What to work on: Reproduce the records below, changing "computer-use agent" to "desktop automation agent" wherever it occurs and leaving everything else unchanged.

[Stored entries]
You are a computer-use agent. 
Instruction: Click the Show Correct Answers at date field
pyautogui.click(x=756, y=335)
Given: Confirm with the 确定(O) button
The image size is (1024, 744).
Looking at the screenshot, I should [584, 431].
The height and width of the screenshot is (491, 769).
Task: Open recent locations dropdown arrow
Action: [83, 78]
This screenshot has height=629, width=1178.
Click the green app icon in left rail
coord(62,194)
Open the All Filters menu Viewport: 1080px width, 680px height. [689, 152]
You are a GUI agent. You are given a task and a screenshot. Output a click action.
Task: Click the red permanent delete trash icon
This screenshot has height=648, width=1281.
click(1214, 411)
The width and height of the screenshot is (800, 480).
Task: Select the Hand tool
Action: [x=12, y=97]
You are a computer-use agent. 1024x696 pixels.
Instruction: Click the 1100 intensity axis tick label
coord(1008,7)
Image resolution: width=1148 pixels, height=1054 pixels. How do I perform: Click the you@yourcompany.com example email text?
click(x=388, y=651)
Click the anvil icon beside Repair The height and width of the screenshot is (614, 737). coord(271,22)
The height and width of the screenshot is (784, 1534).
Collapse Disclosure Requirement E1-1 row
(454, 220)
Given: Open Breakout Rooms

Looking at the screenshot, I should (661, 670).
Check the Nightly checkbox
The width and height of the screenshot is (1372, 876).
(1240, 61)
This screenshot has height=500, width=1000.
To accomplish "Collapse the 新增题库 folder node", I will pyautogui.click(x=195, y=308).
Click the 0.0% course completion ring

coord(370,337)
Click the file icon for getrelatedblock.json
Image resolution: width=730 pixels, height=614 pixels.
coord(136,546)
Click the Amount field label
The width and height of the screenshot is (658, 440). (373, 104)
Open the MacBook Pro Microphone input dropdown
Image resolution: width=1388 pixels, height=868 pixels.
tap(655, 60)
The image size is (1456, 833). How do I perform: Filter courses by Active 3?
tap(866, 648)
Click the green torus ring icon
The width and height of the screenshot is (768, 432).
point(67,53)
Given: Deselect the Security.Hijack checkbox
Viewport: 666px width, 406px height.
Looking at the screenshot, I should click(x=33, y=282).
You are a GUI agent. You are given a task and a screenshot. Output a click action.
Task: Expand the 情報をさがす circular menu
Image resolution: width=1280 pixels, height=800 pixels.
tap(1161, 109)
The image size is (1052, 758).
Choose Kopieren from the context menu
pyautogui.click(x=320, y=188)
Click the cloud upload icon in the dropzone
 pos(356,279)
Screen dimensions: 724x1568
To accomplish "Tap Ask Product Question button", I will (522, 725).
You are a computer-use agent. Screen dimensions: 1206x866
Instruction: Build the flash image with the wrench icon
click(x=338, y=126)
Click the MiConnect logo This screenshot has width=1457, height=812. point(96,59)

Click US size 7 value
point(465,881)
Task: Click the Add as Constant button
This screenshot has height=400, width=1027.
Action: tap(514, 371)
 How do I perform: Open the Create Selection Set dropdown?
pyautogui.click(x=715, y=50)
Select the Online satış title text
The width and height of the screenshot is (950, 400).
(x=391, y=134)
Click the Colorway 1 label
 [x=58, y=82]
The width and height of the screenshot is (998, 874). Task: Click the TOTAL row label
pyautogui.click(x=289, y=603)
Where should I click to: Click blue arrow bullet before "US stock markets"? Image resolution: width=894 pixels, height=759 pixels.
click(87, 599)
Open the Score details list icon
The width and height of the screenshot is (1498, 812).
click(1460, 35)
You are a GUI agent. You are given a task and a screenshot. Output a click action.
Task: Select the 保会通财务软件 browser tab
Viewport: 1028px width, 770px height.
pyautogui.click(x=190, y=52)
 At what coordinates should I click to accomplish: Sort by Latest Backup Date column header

Exercise answer:
You are a desktop automation agent. 
Instruction: Click the Show Correct Answers at date field
pyautogui.click(x=756, y=335)
Given: Confirm with the 确定(O) button
The image size is (1024, 744).
Looking at the screenshot, I should [584, 431].
The height and width of the screenshot is (491, 769).
Task: Open recent locations dropdown arrow
Action: [83, 78]
This screenshot has height=629, width=1178.
Click the green app icon in left rail
coord(62,194)
Open the All Filters menu Viewport: 1080px width, 680px height. [689, 152]
You are a GUI agent. You are given a task and a screenshot. Output a click action.
Task: Click the red permanent delete trash icon
This screenshot has height=648, width=1281.
click(1214, 411)
The width and height of the screenshot is (800, 480).
Task: Select the Hand tool
Action: [x=12, y=97]
You are a desktop automation agent. 1024x696 pixels.
Instruction: Click the 1100 intensity axis tick label
coord(1008,7)
Image resolution: width=1148 pixels, height=1054 pixels. How do I perform: Click the you@yourcompany.com example email text?
click(x=388, y=651)
Click the anvil icon beside Repair The height and width of the screenshot is (614, 737). coord(271,22)
The height and width of the screenshot is (784, 1534).
Collapse Disclosure Requirement E1-1 row
(454, 220)
Given: Open Breakout Rooms

Looking at the screenshot, I should (661, 670).
Check the Nightly checkbox
The width and height of the screenshot is (1372, 876).
(1240, 61)
This screenshot has height=500, width=1000.
To accomplish "Collapse the 新增题库 folder node", I will pyautogui.click(x=195, y=308).
Click the 0.0% course completion ring

coord(370,337)
Click the file icon for getrelatedblock.json
Image resolution: width=730 pixels, height=614 pixels.
coord(136,546)
Click the Amount field label
The width and height of the screenshot is (658, 440). (373, 104)
Open the MacBook Pro Microphone input dropdown
Image resolution: width=1388 pixels, height=868 pixels.
tap(655, 60)
The image size is (1456, 833). How do I perform: Filter courses by Active 3?
tap(866, 648)
Click the green torus ring icon
The width and height of the screenshot is (768, 432).
point(67,53)
Given: Deselect the Security.Hijack checkbox
Viewport: 666px width, 406px height.
Looking at the screenshot, I should click(x=33, y=282).
You are a GUI agent. You are given a task and a screenshot. Output a click action.
Task: Expand the 情報をさがす circular menu
Image resolution: width=1280 pixels, height=800 pixels.
tap(1161, 109)
The image size is (1052, 758).
Choose Kopieren from the context menu
pyautogui.click(x=320, y=188)
Click the cloud upload icon in the dropzone
 pos(356,279)
Screen dimensions: 724x1568
To accomplish "Tap Ask Product Question button", I will (522, 725).
You are a desktop automation agent. Screen dimensions: 1206x866
Instruction: Build the flash image with the wrench icon
click(x=338, y=126)
Click the MiConnect logo This screenshot has width=1457, height=812. point(96,59)

Click US size 7 value
point(465,881)
Task: Click the Add as Constant button
This screenshot has height=400, width=1027.
Action: tap(514, 371)
 How do I perform: Open the Create Selection Set dropdown?
pyautogui.click(x=715, y=50)
Select the Online satış title text
The width and height of the screenshot is (950, 400).
(x=391, y=134)
Click the Colorway 1 label
 [x=58, y=82]
The width and height of the screenshot is (998, 874). Task: Click the TOTAL row label
pyautogui.click(x=289, y=603)
Where should I click to: Click blue arrow bullet before "US stock markets"? Image resolution: width=894 pixels, height=759 pixels.
click(87, 599)
Open the Score details list icon
The width and height of the screenshot is (1498, 812).
click(1460, 35)
You are a GUI agent. You are given a task and a screenshot. Output a click action.
Task: Select the 保会通财务软件 browser tab
Viewport: 1028px width, 770px height.
pyautogui.click(x=190, y=52)
 At what coordinates should I click to accomplish: Sort by Latest Backup Date column header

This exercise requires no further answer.